Last Updated on September 20, 2021
An Iowa teacher bragged about ways she has been circumventing the state’s ban on critical race theory-themed curriculum. Governor Kim Reynolds, a Republican, signed a law, HF-802, that prohibits the teaching of critical race theory in schools this past June. Reynolds called the curriculum, which includes works from radical leftists such as Ibram X. Kendi, “indoctrination not education.”
One teacher recently bragged to her colleagues about ways she has been circumventing the ban, however. Petra Lange, who described herself as “a secondary educator at a predominantly white high school in a suburban district”, tells students the topics she isn’t allowed to teach then encourages questions on said topics, which includes CRT. “I literally put the law in front of them,” she said of HF-802 at an online forum billed as “UnBan Anti-Racism Education In Iowa.”
“One of (the questions) straight up was a sticky note that says ‘is the United States systemically racist?’ And I was like now that would be a fascinating conversation that now we can have because you’ve asked,” Lange gleefully stated. Lange went on to say that HF-802 is a symbol of “systemic oppression.”

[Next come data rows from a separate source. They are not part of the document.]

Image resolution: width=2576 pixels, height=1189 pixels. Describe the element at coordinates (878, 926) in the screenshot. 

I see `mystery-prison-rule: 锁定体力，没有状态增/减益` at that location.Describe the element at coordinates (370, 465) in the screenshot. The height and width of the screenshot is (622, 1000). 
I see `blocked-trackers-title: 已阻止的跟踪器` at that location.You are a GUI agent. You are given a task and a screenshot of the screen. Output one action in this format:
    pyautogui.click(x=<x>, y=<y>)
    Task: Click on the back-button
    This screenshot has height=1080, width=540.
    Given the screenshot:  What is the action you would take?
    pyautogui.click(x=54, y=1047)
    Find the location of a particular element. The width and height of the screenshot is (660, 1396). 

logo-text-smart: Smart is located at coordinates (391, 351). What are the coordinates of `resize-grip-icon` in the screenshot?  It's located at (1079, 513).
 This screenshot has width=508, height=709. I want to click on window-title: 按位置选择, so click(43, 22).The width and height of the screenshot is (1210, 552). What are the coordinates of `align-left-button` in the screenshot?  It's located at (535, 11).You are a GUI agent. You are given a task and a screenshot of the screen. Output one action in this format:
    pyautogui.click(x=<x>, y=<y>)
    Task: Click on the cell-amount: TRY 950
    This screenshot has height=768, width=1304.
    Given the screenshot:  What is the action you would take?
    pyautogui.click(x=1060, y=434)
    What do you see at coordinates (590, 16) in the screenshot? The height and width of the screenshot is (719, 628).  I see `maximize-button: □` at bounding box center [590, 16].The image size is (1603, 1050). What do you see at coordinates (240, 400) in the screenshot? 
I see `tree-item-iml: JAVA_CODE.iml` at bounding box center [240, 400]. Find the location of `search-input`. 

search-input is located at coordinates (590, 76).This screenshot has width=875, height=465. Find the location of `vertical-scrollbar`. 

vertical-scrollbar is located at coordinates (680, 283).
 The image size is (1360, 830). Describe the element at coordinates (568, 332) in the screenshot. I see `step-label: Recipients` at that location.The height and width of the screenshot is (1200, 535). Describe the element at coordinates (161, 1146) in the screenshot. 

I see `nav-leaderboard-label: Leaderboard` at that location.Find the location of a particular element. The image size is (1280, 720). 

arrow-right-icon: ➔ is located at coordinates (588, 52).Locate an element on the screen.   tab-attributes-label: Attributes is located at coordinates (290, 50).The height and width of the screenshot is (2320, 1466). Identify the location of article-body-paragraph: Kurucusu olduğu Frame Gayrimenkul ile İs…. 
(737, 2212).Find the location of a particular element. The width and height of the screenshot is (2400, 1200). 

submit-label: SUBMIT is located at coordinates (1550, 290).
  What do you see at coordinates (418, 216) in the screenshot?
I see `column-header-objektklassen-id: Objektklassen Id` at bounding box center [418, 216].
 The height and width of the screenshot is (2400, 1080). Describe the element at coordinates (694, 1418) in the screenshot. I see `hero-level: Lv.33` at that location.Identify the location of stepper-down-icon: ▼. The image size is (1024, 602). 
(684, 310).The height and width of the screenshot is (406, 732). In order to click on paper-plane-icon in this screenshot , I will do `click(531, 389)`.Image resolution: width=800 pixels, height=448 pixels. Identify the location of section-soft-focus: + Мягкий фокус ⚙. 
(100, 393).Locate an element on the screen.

Iowa teacher proudly explains how she is circumventing the Critical Race Theory ban.
Instead of teaching CRT, she reviews the CRT concepts that are called out in the law, and encourages her kids to ask questions about the concepts.
This is her CRT ban workaround. pic.twitter.com/U7fzmJqDw2
— Mythinformed (@MythinformedMKE) September 18, 2021
HF-802 bans teachings that an individual is inherently racist, sexist, or oppressive, whether consciously or unconsciously, and that an individual should be discriminated against or receive adverse treatment solely or partly because of an individual’s race or sex. It also bans curriculum that teaches how either the United States or the state of Iowa are fundamentally racist. Iowa is one of a handful of states that have banned critical race theory-themed curriculum while the debate still rages in others.